Vernon Ruwhiu promised to manage 65-year-old Takangaroa Moanaroa's retirement savings for her benefit.
Instead, he took her savings and used them for his family's benefit after establishing a family trust - but not on terms agreed with Moanaroa.
The High Court has ordered Ruwhiu and two others to pay Moanaroa, who lives in Whangārei, more than $500,000 in total for breaches of fiduciary duty after Moanaroa took legal action to recoup her loss.
She met Ruwhiu at a seminar about mortgagee sales in 2003, at a time a property she part-owned in Whenuapai was to be sold under a mortgagee sale.
Moanaroa wanted to invest savings she had of $61,000 into buying a house in Whangārei for her retirement in 2006.

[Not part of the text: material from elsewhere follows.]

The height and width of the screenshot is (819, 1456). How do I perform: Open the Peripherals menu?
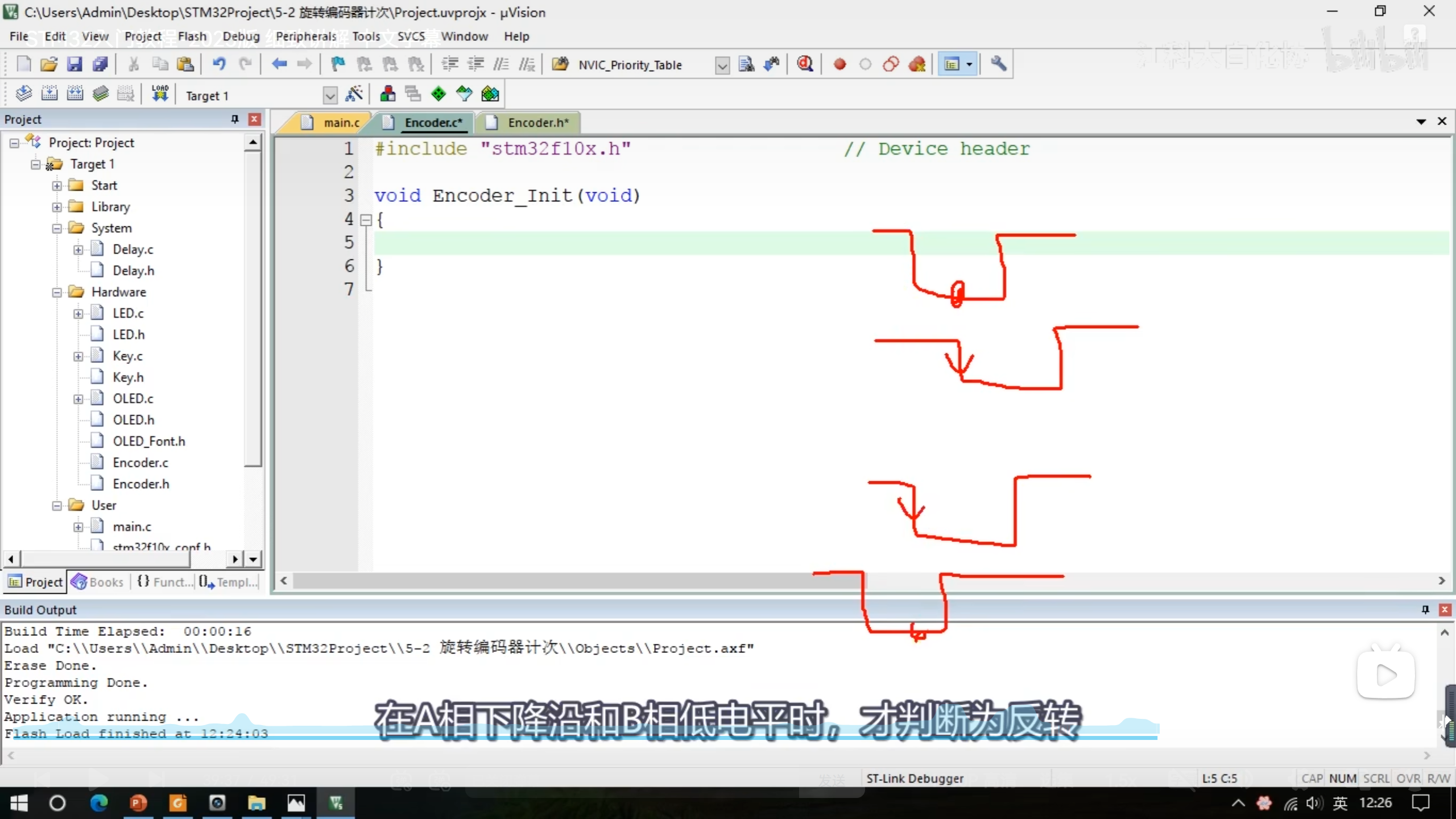(305, 36)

Ruwhiu spoke to her about how to manage her wealth as part of a scheme to help families struggling to pay their mortgages and suggested setting up a trust.
He established the Kaiawhina Family Trust in November 2003 with he and Denise Ruwhiu named as trustees who enjoyed broad powers to use the trust money.
She received $238,113 from the sale of the Whenuapai house and Vernon put $223,373 from the proceeds in a bank account under the trust's name.
How the proceeds would be dealt with was not made clear to her at the time.
She assumed they were lent out on short-term loans which would mature in time for her to buy a home in Whangārei.
Vernon and Denise Ruwhiu bought a house in Whangārei as trustees and applied trust money of $145,200 to pay instalments.
Monaroa thought the property was purchased for her.
When the trust fell into arrears, Vernon Ruwhiu's sister Bonnie Ruwhiu obtained an interest-only mortgage over the property for $175,000 and paid the settlement sum in October 2017.
He then arranged for Bonnie to become the sole owner of the house after which she also became a trustee .
Moanaroa stayed in the house as a tenant but was evicted in 2015 following a mortgagee sale after Bonnie defaulted on the interest repayments in 2014.
Justice Christian Whata said the breach of fiduciary duty involving the deceptive taking of an elderly woman's savings is outrageous.
With independent advice, the judge said Moanaroa would never have consented to the transfer of her money to the trust over which she had no control and through which the Ruwhius could directly benefit.